O presidente da UEFA, Aleksander Ceferin, defendeu esta quinta-feira que a implementação do fair-play financeiro permitiu aos clubes estabilizar os seus índices financeiros.
«Isto mostra o papel regulador da UEFA no fair-play financeiro, permitindo a estabilização das contas dos clubes, o seu crescimento e ganhos sem precedentes», referiu Ceferin, na sequência de um relatório publicado sobre licenças dos clubes.
Segundo o documento, os ganhos combinados, nos últimos dois anos, subiram até 1,5 mil milhões de euros, por oposição aos prejuízos de 700 mil milhões de euros verificados antes da introdução das regras do fair-play.
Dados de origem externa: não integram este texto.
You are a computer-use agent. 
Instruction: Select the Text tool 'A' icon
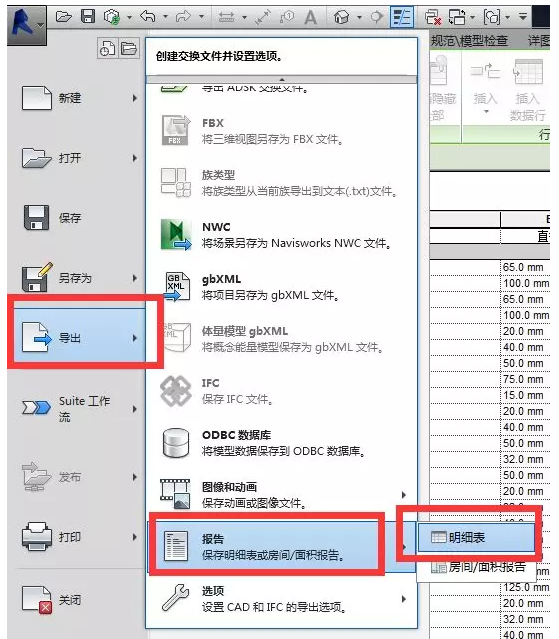click(x=310, y=17)
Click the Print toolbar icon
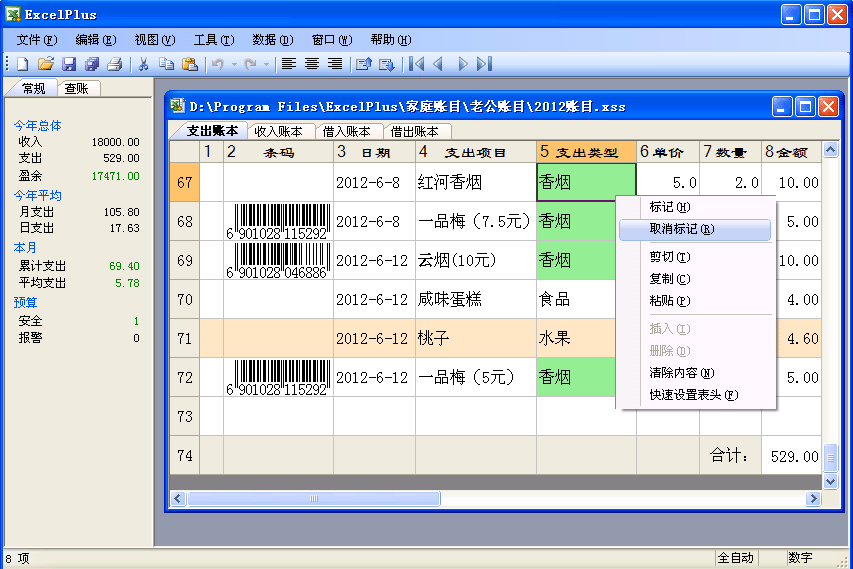The height and width of the screenshot is (569, 853). pyautogui.click(x=115, y=64)
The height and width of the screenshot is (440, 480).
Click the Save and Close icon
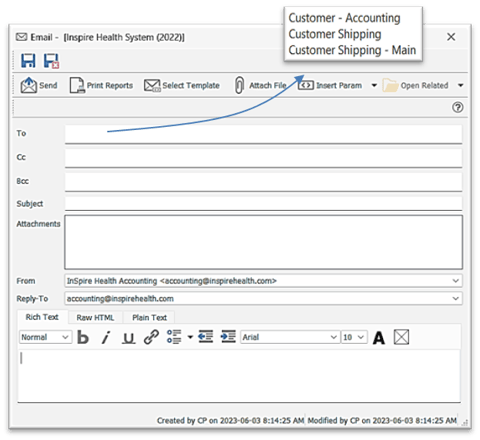tap(51, 61)
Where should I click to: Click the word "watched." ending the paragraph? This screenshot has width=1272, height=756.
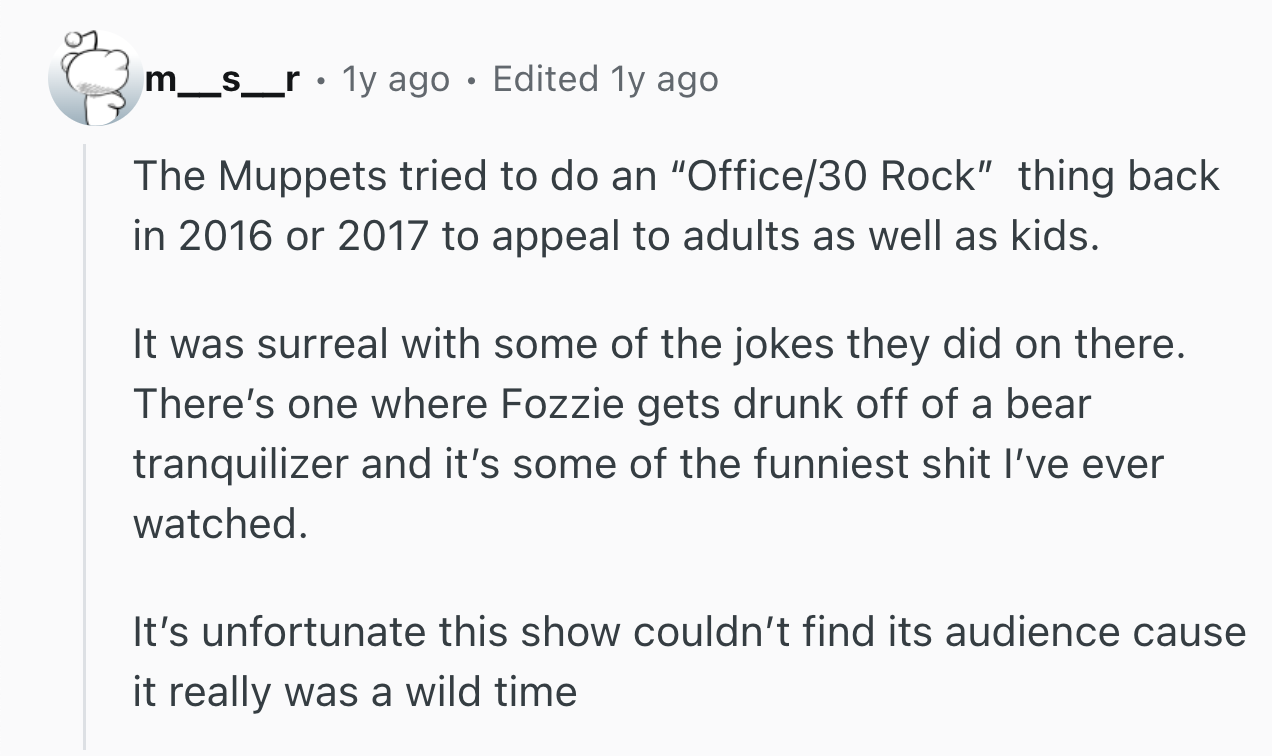coord(218,524)
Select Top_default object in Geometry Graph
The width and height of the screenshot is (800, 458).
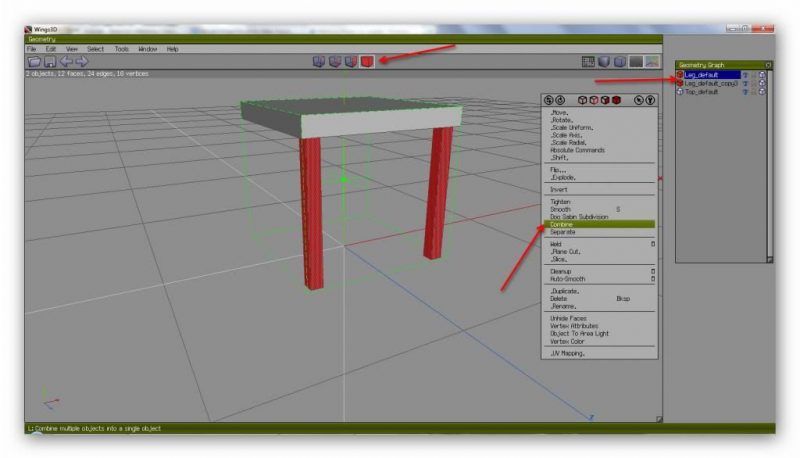coord(703,92)
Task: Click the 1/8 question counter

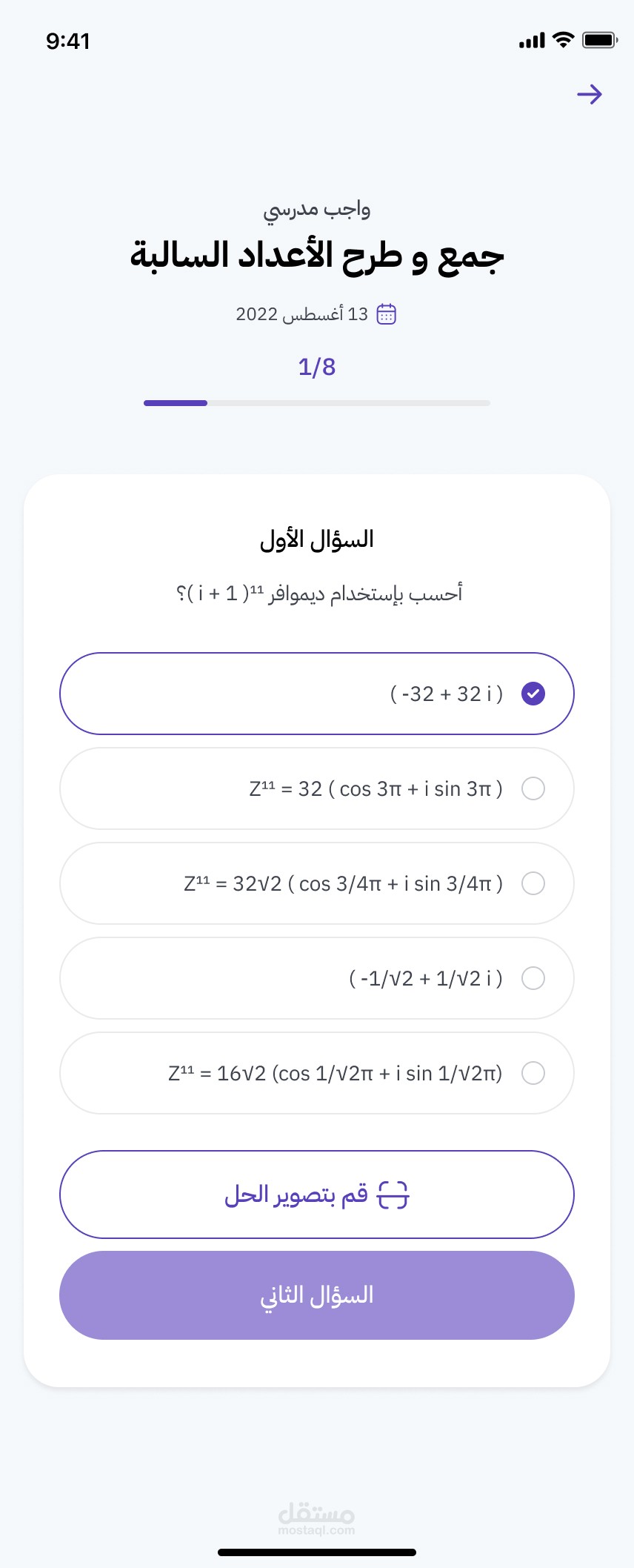Action: [x=317, y=367]
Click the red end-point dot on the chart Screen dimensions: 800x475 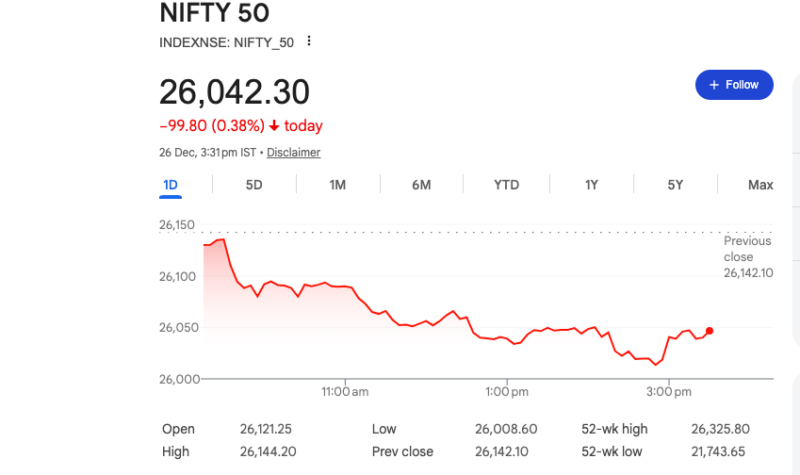709,331
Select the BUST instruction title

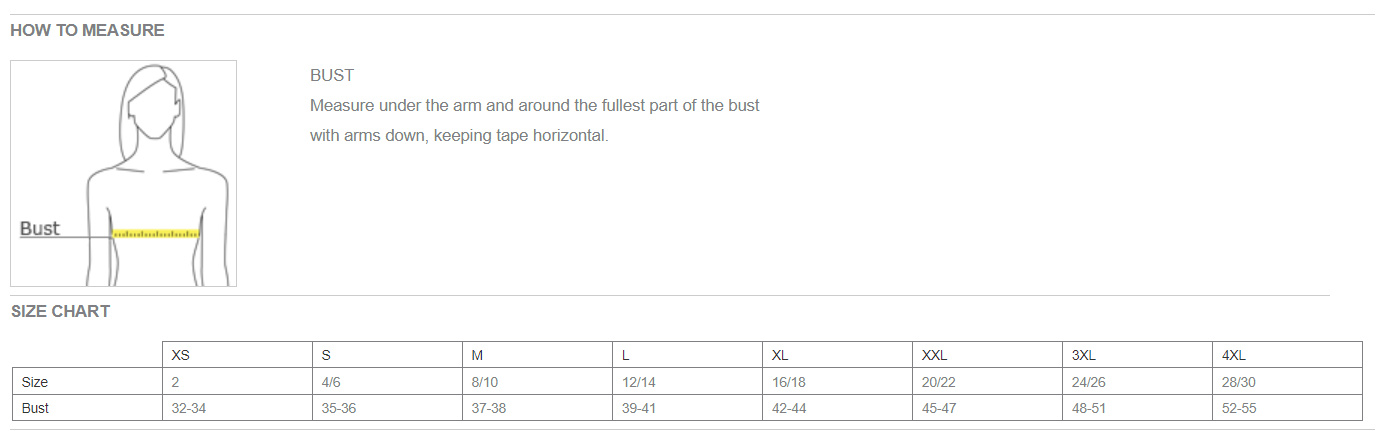point(332,75)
O relatório refere que as receitas dos clubes duplicaram em relação a 2004, sendo quase seis vezes superiores a 1996, verificando-se um crescimento médio anual de 9,3 por cento. Indica, ainda, que entre 2014 e 2017 foram construídos 58 estádios, contra 23 no ciclo anterior.
Os 15 principais clubes europeus registaram receitas de 1,514 milhões de euros (um aumento de 148 por cento) contra os 453 milhões de euros de lucros encaixados pelos cerca de 700 clubes das restantes divisões europeias, que representam um aumento de 17 por cento.
«O crescimento tão diferente de ingressos não é consequência do fair-play financeiro, sendo resultado da globalização crescente e da capacidade dos clubes aproveitarem as suas mais-valias comerciais», refere o documento.
Recorde-se que o fair-play financeiro entrou em funcionamento em 2011 e obriga os clubes que se qualificam para as competições da UEFA a provar que não têm dívidas em atraso em relação a outros clubes, jogadores, segurança social e autoridades fiscais.